■ Extracted material:

_ _ _ _ _ _ _

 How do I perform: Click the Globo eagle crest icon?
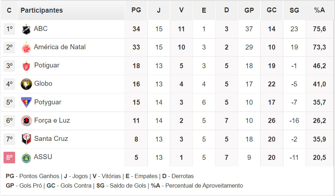[26, 84]
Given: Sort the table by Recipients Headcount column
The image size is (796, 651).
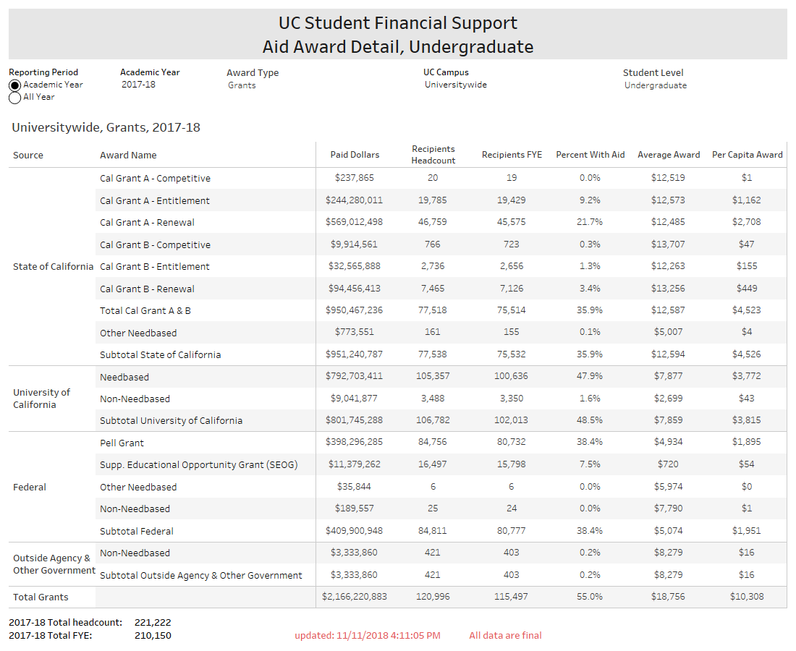Looking at the screenshot, I should [433, 154].
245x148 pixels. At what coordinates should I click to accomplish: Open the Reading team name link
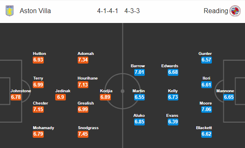(x=216, y=11)
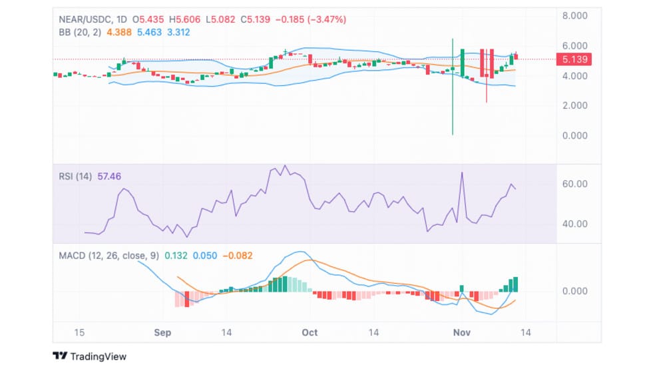
Task: Click the green MACD histogram value 0.132
Action: [176, 255]
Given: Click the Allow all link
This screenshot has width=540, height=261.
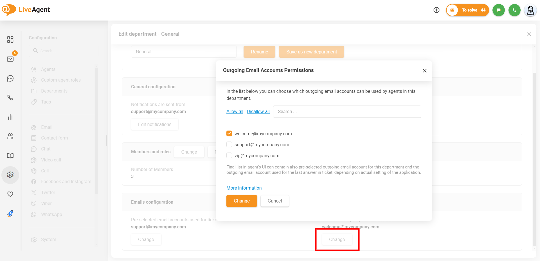Looking at the screenshot, I should pyautogui.click(x=235, y=112).
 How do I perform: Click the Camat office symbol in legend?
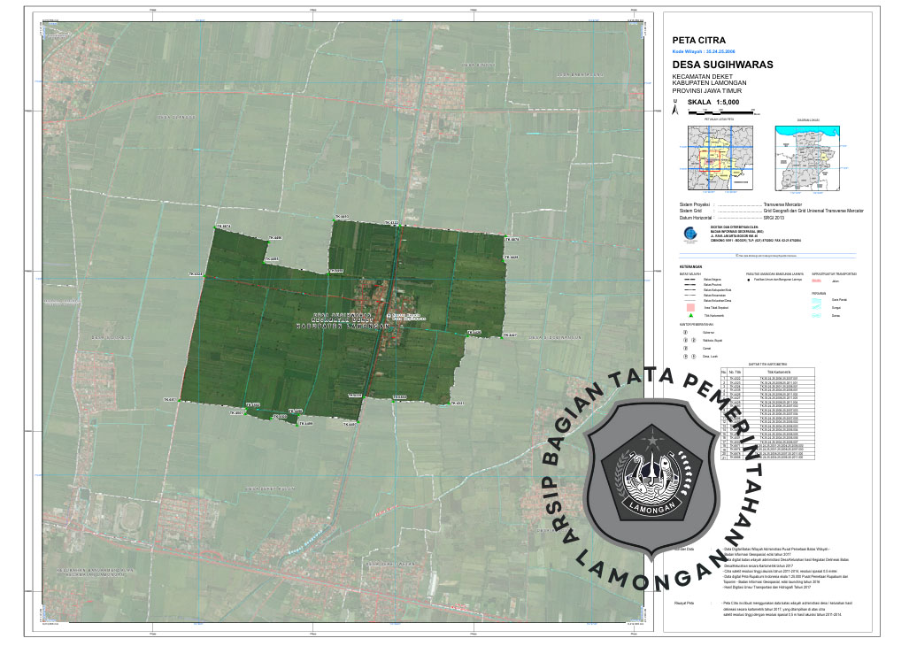(685, 349)
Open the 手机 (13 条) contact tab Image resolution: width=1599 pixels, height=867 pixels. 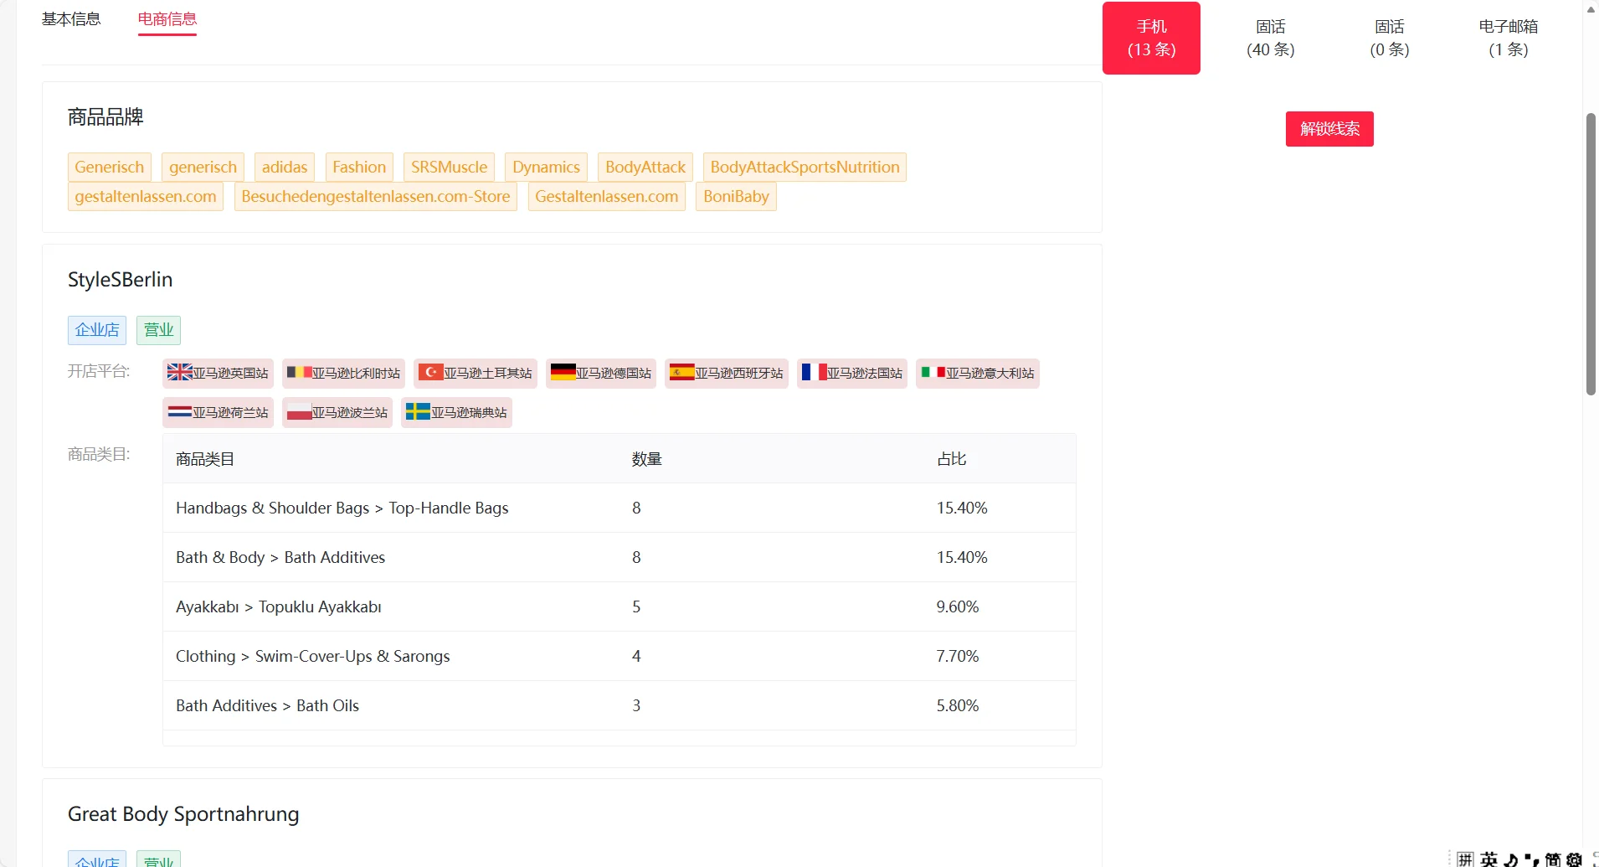click(1151, 38)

_ _ _ _ _ _ _

■ What needs to be done: From the records above, how many lines include the word "Given"? Only the number is wanted.

■ Expected output: 2